Deep Learning and Drones

Deep Learning Part 5: Running Pre-trained Deep Neural Networks through Microsoft Cognitive Services APIs on Raspberry Pi 3 & Parrot Drones

by Anusua Trivedi, Microsoft Data Scientist

This blog series has been broken into several parts, in which I describe my experiences and go deep into the reasons behind my choices. In Part 1, I discussed the pros and cons of different symbolic frameworks, and my reasons for choosing Theano (with Lasagne) as my platform of choice. In Part 2, I described Deep Convolutional Neural Networks (DCNN) and how transfer learning and fine-tuning improves the training process for domain-specific images. Part 3 of this blog series is based on my talk at PAPI 2016. In Part 4, I show the reusability of trained DCNN model by combining it with a Long Short-Term Memory (LSTM) Recurrent Neural Network (RNN). We apply the model on ACS fashion images and generate captions for these images.

In this part, we explore AI on the Internet of Things (IOT). In the video below, you can see an intelligent drone, built by two high school students, that can recognize objects and people in real-time using the Microsoft Computer Vision APIs. This post details how we ran pre-trained Deep Neural networks on Raspberry Pi & Parrot Drones to achieve this.

Motivation

Isha Chakraborty and Neelagreev Griddalur are rising juniors at Monta Vista High School and active members of their high school’s FRC Robotics team.  They are smart tinkerers who are both really interested in the world of IOT (Internet of Things). They wanted to expand their knowledge on AI & create some AI for IOTs. They read my blogs and approached me to do a fun AI project using either Raspberry Pi or Drones. We ended up working on both! In this blog post, we describe our experiences working together on this AI project. Here we are applying image and object recognition for Raspberry Pi and Drones. We first began our endeavors with the Raspberry Pi, and after succeeding with that we ventured into working with Drones.

Introduction

Current trends in the research have demonstrated that Deep Convolutional Networks (DCNNs) are very effective in automatically analyzing large collections of images and identifying features that can categorize images with minimum error. DCNNs are rarely trained from scratch, as it is relatively uncommon to have a domain-specific dataset of sufficient size. Since modern DCNNs take 2-3 weeks to train across GPUs, it is a costly and time consuming process. We at Microsoft have identified this as a blocker for AI enthusiasts, and we have pretrained some common DCNNs and released them as Microsoft Cognitive Services APIs to help get started easily.

Microsoft Cognitive Services API

Microsoft Cognitive Services (formerly, "Project Oxford") are a set of APIs, SDKs and services available to developers to make their applications more intelligent, engaging and discoverable.
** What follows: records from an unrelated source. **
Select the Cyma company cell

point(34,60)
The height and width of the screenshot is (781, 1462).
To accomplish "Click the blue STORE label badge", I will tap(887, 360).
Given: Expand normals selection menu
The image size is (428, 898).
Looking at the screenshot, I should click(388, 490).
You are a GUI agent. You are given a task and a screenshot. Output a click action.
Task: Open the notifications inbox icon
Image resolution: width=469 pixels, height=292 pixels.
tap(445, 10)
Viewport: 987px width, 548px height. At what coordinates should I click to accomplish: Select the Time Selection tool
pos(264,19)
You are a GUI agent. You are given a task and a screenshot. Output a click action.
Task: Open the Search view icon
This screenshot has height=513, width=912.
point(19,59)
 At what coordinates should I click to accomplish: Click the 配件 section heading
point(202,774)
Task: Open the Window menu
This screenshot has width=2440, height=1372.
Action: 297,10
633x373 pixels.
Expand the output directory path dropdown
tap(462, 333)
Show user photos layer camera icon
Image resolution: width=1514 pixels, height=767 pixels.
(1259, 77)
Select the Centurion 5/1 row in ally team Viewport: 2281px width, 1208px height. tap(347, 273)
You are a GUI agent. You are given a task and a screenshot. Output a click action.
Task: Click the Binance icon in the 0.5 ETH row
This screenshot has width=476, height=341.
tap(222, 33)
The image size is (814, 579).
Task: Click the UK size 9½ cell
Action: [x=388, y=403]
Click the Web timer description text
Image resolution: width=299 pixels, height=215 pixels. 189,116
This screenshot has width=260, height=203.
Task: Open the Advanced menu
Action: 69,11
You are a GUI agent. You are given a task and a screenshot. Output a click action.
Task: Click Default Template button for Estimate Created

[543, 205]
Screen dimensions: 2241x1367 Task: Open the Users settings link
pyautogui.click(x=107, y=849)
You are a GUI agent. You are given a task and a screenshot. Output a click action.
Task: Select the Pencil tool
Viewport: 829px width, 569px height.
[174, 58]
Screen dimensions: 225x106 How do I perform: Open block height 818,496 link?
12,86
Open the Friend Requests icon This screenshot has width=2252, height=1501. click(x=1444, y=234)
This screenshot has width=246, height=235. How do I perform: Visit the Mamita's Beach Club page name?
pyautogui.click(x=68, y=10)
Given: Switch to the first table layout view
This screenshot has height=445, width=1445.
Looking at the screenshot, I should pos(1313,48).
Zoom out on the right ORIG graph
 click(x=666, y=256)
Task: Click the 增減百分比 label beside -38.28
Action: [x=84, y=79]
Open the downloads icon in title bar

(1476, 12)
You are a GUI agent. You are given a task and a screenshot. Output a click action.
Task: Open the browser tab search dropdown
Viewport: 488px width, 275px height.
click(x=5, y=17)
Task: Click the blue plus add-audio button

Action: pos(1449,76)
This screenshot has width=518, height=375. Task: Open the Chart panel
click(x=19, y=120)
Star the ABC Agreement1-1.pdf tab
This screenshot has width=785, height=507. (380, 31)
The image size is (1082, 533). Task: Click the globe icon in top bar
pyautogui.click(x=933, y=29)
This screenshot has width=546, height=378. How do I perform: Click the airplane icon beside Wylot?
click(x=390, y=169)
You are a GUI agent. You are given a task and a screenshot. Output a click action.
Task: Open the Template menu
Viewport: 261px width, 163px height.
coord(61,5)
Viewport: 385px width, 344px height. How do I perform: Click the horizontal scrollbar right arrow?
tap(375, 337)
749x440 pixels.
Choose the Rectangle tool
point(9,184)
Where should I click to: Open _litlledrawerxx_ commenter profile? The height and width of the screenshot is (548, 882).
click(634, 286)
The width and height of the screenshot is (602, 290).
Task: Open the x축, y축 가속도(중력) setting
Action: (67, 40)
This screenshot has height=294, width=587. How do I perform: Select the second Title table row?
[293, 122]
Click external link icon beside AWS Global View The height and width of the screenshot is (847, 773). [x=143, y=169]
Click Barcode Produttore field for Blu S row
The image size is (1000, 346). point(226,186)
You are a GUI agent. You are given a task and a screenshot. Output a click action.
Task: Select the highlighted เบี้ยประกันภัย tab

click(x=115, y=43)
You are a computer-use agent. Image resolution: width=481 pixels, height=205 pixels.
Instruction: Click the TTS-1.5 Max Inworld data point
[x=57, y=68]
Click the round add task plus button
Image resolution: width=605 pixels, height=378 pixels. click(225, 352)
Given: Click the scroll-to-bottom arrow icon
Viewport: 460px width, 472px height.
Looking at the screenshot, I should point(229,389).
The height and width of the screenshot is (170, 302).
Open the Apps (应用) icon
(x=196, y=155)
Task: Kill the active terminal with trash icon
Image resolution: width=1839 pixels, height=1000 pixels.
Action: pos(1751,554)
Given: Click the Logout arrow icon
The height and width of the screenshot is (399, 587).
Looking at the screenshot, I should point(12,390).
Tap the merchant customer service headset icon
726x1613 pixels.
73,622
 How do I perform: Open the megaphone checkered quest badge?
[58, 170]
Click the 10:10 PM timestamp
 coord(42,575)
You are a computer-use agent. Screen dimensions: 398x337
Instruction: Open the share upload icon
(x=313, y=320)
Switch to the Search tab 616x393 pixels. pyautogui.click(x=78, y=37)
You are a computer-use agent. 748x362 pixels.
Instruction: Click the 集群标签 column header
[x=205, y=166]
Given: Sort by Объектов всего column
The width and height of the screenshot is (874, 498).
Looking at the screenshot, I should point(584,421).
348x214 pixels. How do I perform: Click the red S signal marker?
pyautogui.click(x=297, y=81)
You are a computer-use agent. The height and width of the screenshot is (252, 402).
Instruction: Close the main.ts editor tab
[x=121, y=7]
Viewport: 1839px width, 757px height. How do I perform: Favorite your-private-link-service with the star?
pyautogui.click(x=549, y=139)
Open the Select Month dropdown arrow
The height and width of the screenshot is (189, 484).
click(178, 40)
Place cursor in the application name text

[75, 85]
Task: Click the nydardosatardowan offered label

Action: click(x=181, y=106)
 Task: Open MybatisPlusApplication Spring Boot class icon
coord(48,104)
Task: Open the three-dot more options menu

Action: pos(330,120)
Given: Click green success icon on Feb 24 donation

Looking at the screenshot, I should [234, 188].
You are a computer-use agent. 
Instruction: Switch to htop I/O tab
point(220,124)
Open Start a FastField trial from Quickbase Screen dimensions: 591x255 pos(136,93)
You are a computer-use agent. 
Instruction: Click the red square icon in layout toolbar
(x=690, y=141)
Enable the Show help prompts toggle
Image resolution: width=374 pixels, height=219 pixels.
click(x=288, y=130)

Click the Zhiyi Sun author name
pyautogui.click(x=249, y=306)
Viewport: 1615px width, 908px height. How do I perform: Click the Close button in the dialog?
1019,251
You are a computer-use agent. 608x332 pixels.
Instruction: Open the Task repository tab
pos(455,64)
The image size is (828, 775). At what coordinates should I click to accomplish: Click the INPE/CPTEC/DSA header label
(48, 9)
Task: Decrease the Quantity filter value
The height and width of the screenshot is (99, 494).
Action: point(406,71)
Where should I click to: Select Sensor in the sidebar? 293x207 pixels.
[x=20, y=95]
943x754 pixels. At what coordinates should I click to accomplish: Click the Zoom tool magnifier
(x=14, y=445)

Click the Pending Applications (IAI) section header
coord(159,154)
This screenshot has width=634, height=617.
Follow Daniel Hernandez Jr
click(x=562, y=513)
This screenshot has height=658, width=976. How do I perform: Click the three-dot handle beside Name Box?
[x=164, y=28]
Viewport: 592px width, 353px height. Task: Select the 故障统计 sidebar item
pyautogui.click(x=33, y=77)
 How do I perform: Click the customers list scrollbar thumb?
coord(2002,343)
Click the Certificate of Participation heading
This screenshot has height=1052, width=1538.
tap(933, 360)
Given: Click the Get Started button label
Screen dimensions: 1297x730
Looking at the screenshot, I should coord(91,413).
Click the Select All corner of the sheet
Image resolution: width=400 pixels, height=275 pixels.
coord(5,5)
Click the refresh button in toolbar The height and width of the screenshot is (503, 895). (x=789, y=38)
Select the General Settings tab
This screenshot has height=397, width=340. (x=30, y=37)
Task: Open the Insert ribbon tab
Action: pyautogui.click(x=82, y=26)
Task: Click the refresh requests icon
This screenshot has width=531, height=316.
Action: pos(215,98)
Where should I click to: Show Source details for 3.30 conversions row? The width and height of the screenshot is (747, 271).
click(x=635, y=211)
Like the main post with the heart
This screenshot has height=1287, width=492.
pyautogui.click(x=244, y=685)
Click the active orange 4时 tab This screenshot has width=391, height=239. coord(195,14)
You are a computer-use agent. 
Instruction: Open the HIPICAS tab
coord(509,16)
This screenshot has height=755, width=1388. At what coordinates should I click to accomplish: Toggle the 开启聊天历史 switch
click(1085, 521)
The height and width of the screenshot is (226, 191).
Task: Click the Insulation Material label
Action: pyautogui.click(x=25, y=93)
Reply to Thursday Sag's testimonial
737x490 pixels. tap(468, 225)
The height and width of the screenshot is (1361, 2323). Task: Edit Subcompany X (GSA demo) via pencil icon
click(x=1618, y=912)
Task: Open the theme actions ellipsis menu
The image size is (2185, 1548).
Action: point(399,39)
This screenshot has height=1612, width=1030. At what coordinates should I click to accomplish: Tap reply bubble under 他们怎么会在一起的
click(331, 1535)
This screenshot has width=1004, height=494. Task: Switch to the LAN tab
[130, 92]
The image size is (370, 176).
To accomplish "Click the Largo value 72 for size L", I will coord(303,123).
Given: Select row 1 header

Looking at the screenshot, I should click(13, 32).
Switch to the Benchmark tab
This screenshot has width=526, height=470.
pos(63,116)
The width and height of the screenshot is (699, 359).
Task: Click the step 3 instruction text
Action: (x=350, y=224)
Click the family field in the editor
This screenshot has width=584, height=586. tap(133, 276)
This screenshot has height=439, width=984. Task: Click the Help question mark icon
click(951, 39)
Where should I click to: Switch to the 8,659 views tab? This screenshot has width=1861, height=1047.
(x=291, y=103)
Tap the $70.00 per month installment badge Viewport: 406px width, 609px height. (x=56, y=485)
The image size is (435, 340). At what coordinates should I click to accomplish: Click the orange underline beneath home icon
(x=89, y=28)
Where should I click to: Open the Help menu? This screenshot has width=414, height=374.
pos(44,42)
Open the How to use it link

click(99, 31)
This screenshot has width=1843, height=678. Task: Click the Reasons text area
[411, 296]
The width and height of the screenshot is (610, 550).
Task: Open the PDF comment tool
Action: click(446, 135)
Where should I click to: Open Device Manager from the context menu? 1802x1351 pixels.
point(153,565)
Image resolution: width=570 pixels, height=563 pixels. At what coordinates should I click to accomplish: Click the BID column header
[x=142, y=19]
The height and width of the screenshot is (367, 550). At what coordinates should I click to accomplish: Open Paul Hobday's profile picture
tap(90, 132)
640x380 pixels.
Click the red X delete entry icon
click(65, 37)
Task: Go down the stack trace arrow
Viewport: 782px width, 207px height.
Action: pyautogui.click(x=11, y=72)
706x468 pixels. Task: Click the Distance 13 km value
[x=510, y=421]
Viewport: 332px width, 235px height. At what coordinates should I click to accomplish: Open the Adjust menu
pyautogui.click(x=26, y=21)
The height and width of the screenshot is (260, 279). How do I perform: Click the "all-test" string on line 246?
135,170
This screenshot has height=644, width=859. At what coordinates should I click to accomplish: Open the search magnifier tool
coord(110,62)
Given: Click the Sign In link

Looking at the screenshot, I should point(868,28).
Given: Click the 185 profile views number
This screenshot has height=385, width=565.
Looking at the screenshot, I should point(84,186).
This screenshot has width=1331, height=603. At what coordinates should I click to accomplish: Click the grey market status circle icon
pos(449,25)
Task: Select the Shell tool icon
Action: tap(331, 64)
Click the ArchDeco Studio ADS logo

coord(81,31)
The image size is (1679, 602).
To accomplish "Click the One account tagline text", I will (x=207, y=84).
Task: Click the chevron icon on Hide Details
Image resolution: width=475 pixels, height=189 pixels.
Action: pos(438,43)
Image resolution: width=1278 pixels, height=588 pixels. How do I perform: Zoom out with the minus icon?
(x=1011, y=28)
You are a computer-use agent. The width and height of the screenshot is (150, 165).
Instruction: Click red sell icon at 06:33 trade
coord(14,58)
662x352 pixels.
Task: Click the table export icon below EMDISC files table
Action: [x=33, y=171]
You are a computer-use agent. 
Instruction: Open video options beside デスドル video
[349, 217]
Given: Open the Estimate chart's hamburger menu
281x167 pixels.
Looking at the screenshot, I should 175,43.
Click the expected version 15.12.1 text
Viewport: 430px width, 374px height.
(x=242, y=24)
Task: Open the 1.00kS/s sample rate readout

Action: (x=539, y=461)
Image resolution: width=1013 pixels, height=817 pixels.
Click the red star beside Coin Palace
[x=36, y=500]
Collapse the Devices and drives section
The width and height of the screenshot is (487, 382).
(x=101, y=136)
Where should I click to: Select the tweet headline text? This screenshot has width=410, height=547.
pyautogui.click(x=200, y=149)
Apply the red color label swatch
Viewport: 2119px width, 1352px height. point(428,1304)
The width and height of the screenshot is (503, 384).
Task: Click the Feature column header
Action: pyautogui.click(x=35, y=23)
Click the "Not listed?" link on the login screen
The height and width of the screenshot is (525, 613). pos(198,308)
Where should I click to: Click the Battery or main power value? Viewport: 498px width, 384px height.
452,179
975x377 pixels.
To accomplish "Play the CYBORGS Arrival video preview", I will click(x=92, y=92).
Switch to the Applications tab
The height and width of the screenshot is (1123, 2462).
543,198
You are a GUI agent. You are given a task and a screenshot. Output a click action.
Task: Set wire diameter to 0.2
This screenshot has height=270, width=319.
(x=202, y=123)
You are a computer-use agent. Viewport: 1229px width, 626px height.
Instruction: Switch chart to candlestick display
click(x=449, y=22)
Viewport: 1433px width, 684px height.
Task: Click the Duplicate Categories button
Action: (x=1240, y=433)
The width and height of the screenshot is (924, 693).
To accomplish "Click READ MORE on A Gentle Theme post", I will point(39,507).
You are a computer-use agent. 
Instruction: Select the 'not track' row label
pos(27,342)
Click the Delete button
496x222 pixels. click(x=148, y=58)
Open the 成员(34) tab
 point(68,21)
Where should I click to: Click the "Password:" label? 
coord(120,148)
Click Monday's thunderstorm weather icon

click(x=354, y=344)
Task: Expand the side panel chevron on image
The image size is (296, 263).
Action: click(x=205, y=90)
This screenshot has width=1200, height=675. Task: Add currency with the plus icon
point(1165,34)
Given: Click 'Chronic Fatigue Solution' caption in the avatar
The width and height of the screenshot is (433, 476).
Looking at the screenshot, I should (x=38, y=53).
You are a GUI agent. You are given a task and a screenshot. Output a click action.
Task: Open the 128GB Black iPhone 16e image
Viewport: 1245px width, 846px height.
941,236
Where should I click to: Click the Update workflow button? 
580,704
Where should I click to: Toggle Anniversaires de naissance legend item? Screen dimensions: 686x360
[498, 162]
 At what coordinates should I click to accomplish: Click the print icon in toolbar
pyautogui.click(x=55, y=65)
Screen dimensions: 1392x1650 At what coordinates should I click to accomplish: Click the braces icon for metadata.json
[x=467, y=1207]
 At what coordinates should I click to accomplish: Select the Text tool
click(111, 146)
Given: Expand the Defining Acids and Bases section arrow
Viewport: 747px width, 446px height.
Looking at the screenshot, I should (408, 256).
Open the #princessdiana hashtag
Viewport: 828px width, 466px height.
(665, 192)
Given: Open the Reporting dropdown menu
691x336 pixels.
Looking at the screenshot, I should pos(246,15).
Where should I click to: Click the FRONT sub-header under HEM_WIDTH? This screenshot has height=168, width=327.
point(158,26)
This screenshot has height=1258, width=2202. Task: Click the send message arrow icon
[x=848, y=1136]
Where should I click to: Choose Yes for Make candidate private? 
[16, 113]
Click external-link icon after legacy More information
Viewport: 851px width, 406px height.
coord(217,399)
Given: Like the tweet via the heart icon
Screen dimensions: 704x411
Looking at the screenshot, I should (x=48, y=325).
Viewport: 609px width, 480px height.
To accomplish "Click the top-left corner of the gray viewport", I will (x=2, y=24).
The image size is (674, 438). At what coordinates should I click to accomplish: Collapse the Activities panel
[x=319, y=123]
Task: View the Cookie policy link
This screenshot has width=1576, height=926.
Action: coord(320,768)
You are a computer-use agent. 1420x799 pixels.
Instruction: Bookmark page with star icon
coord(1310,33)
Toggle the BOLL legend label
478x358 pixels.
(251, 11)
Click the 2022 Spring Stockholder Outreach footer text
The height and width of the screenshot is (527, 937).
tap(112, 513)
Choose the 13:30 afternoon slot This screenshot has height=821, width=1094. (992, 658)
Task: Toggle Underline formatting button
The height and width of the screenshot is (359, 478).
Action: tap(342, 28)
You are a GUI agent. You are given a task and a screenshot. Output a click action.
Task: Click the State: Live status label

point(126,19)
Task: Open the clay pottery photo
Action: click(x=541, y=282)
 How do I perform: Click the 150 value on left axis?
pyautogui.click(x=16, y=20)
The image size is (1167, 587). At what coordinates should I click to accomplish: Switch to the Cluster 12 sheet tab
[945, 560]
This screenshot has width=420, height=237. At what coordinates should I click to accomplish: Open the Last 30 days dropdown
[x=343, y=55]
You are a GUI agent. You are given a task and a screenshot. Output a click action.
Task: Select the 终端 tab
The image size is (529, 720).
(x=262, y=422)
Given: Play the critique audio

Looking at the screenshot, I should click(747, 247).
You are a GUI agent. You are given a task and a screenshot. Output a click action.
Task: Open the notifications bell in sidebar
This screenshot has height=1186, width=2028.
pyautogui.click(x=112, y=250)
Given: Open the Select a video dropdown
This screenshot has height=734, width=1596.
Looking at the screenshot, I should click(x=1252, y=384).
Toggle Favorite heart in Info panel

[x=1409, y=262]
Microsoft Cognitive Services expands on Microsoft’s evolving portfolio of machine learning APIs and enables developers to easily add intelligent features — such as emotion and video detection; facial, speech and vision recognition; and speech and language understanding — into their applications. For this project we used 2 APIs:

1. Microsoft Computer Vision API: We used the “Describe Image” function of the API. This operation generates a description of an image in human readable language with complete sentences. The description is based on a collection of content tags, which are also returned by the operation. More than one description can be generated for each image. Descriptions are ordered by their confidence score. All descriptions are in English.
2. Microsoft Bing Speech API: Microsoft's Speech APIs can transcribe speech to text and can generate speech from These APIs enable you to create powerful experiences that delight your users.
3. Speech to Text APIs convert human speech to text that can be used as input or commands to control your application.
4. Text to Speech APIs convert text to audio streams that can be played back to the user of your application.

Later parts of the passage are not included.